WHAT IS EXPECTED:
Answer these from the article on Bundaberg craft cider below:
(a) In what year did Zoe and Josh Young start making cider?
(b) Which orchards supply their apples, and in what town?
(c) According to Cider Australia's Jane Anderson, what accelerated the growth of craft cider?

EXCERPT PROVIDED:
Bundy craft cider celebrated on Australian Cider Day
First there was the craft beer revolution, and now craft cider is growing at the same rate according to Dan Murphy’s sales data from the last 12 months.
Local cider brewers Zoe and Josh Young of Ohana Winery and Cheeky Tiki Cider have also noticed an increase in sales at their cellar door since the pandemic.
“The increase in domestic travellers to our cellar door has been insane, everyone is out supporting local. As a result, we’ve been able to showcase our cider to so many more people, and now we have a really healthy ever growing list of Cheeky Tiki cider fans,” Zoe said.
“Add to that the support of bottle shops like Dan Murphy’s promoting real Australian cider, Australian consumers have never had more opportunity to support smaller producers such as ourselves.”
Zoe said that in the last few years, Australian consumers had become increasingly aware and educated about the beauty of Australian craft cider.
“People now realise there is a major difference between craft and commercial cider. Craft cider uses fresh Australian grown apples, as opposed to many mainstream brands that use fake flavours and concentrates,” she explained.
Zoe and Josh started making cider in 2017 after a botched effort to make pineapple wine.
“Our first batch of cider was inspired by the purchase of an apple mill that we were trying to crush pineapples with. Needless to say it didn’t work, so we thought it was time to start making cider,” she recalled.
After that, the couple connected with Nicoletti Orchards in Stanthorpe for their apples, and now only use fresh local apples from their orchards, all of which are crushed onsite the winery.
“As we are winemakers, our cider style is made very similar to a sparkling wine -very fruit forward, crisp and refreshing as opposed to more old school farmhouse cider styles which have an element of funk to them, she said.
“Of course, we also make a range of apple based fruit ciders.
“This is our specialty – gathering local Bundaberg fruit, combining it with Stanthorpe apples and turning it into delicious all natural fruit ciders.”
Cider Australia’s Jane Anderson said the covid pandemic had accelerated the growth of craft cider.
“Many smaller, craft cider producers that have traditionally sold most of their cider in restaurants and bars had to explore takeaway and online sales channels and as a result, a broader range of craft ciders have become available in local bottle shops – helping customers find new favourites,” she said.

DATASET EXCERPTS:
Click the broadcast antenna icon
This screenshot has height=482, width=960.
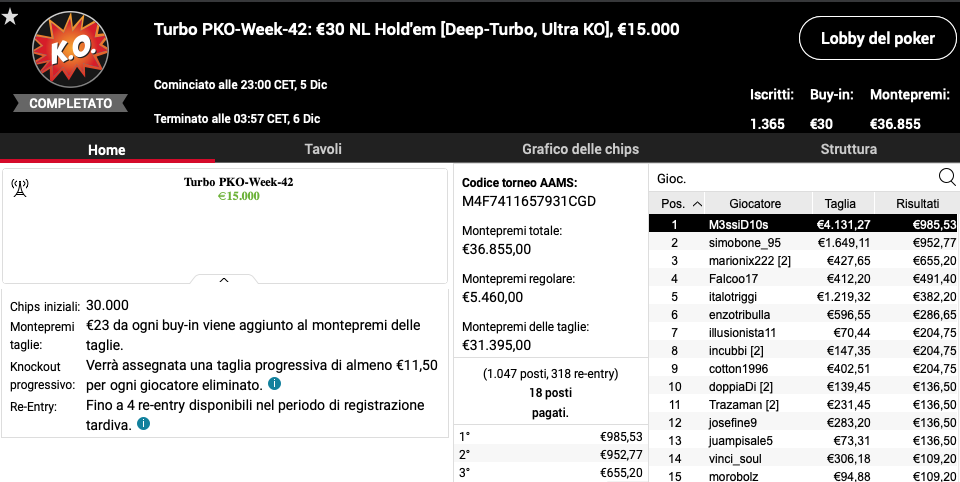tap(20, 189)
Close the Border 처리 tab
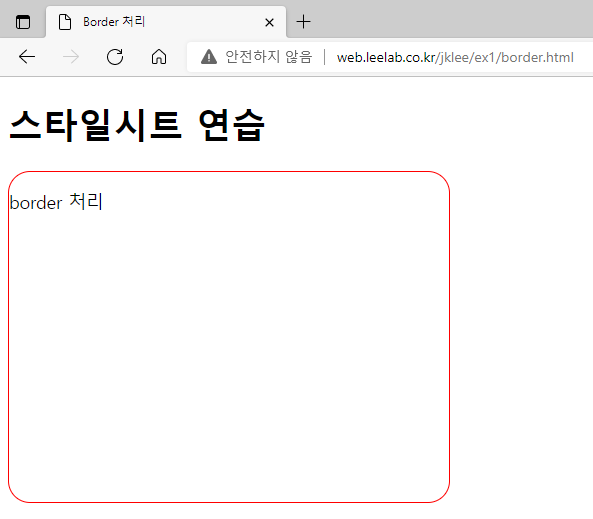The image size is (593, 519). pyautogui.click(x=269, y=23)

==

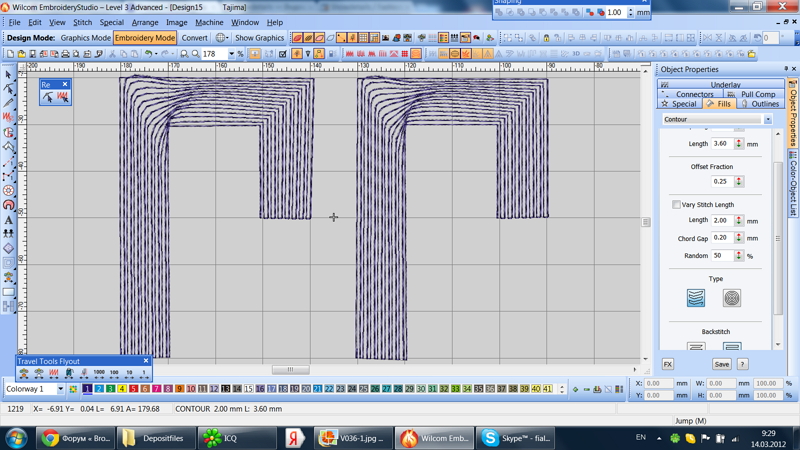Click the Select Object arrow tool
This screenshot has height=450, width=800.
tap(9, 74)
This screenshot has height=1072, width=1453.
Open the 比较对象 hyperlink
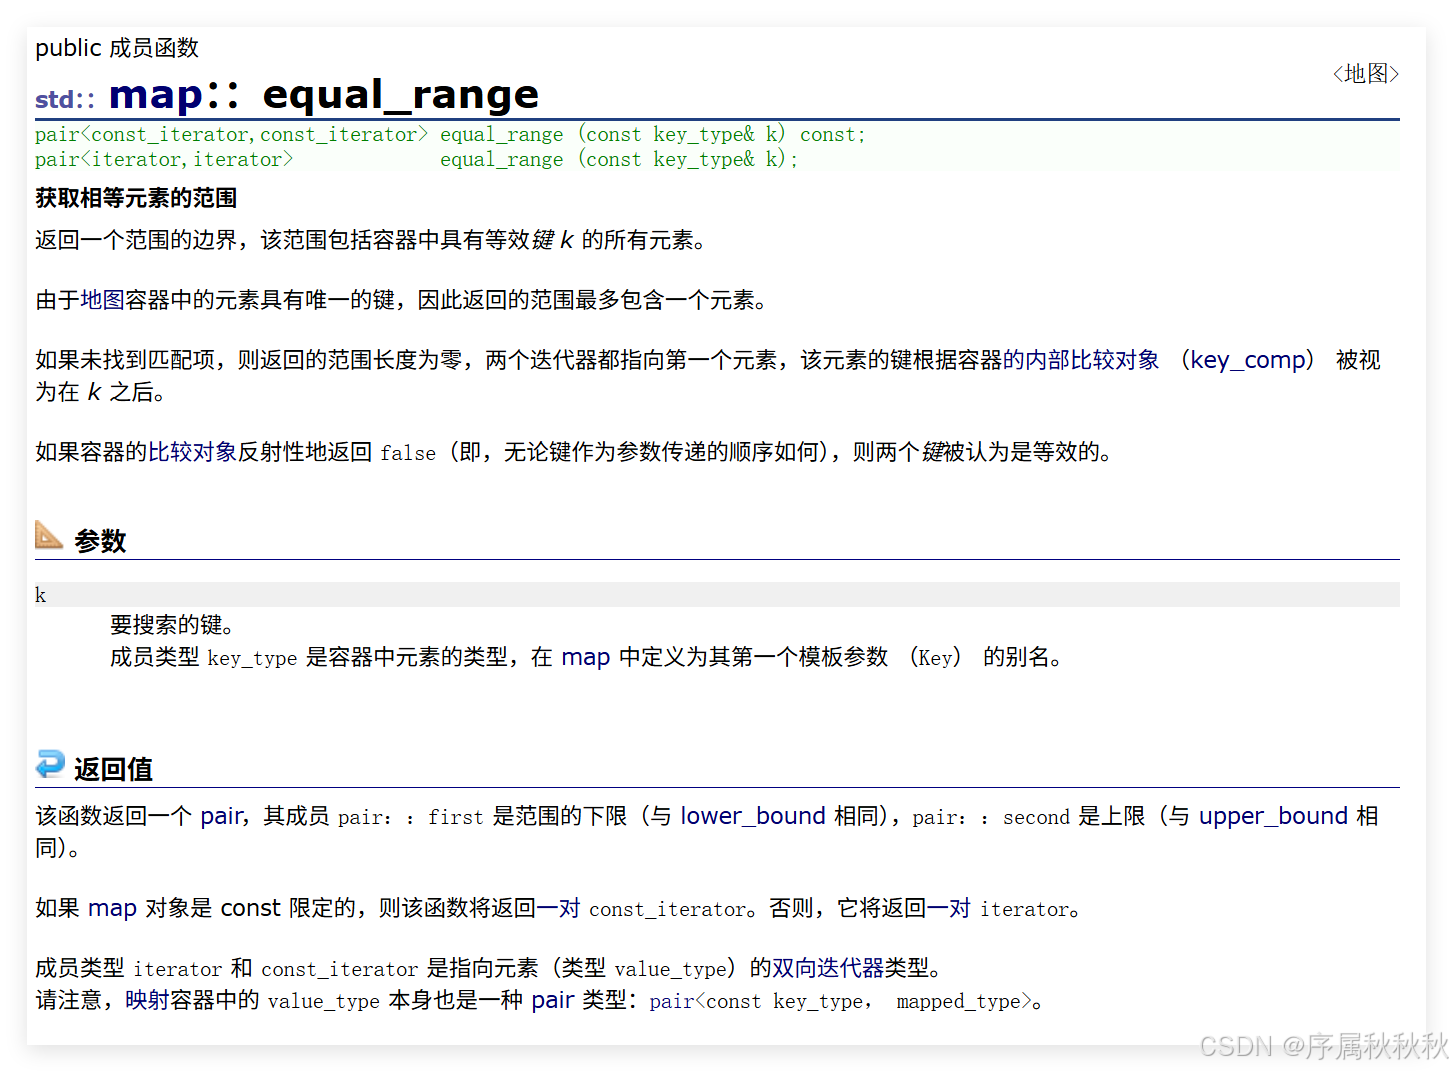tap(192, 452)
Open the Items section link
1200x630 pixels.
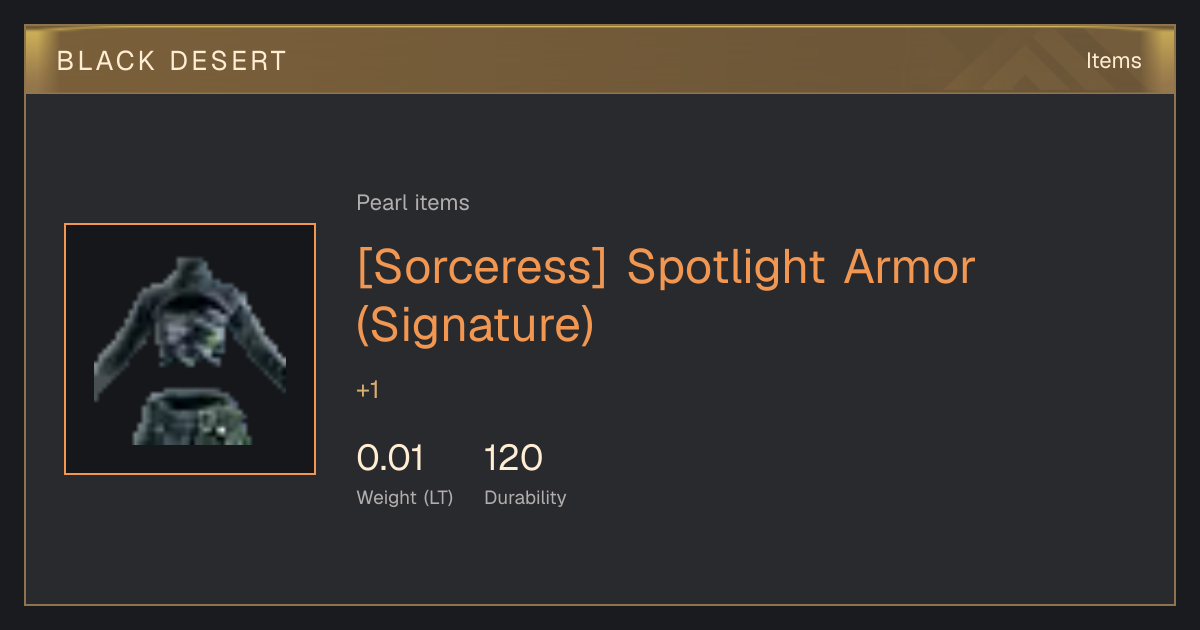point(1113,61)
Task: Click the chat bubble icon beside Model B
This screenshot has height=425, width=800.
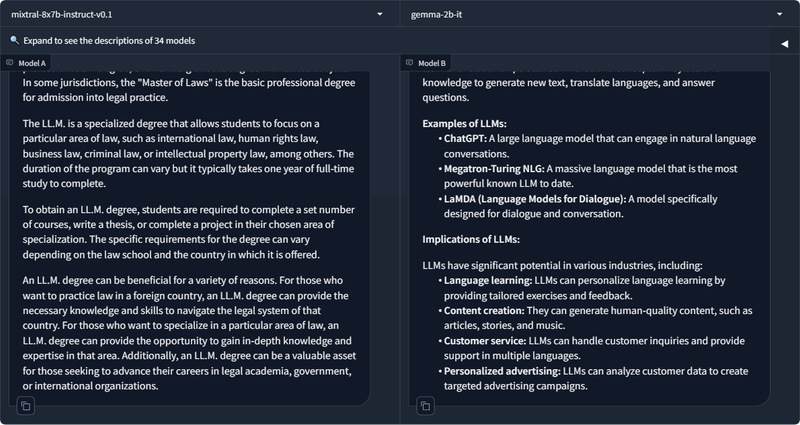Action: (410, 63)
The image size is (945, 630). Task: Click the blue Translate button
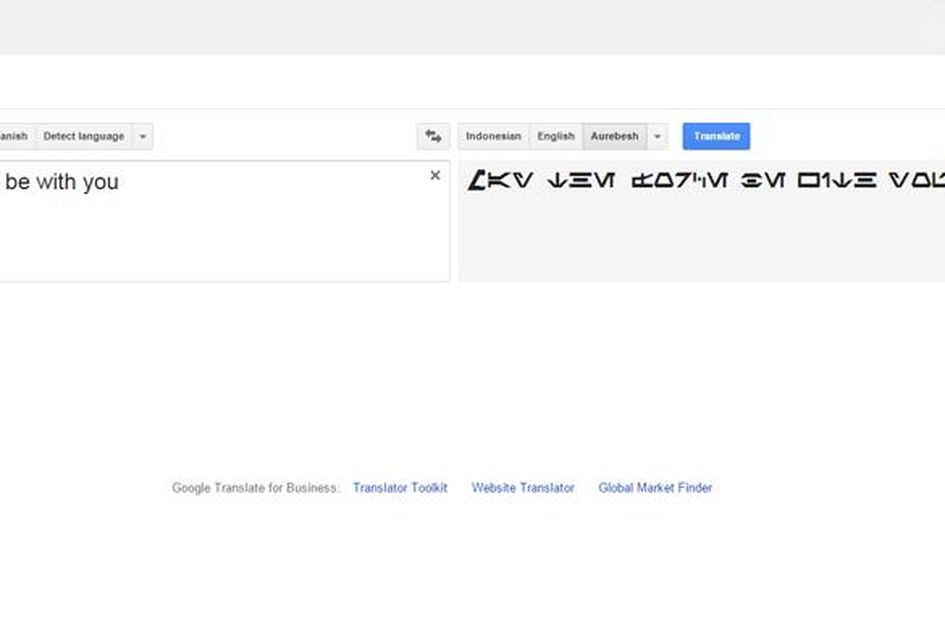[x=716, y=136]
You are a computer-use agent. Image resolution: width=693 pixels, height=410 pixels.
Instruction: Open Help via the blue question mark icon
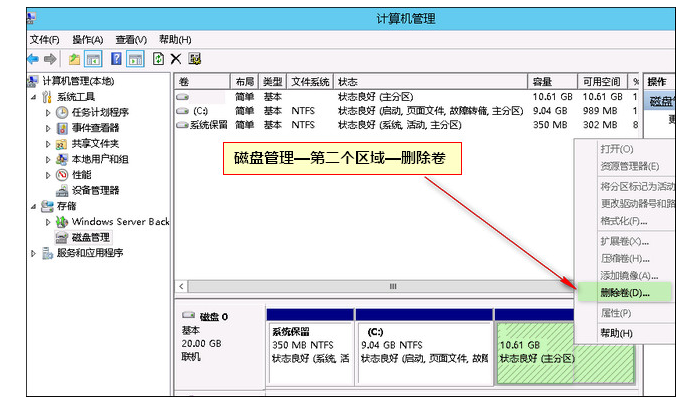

WRITTEN RESPONSE:
(a) 2017
(b) Nicoletti Orchards in Stanthorpe
(c) The covid pandemic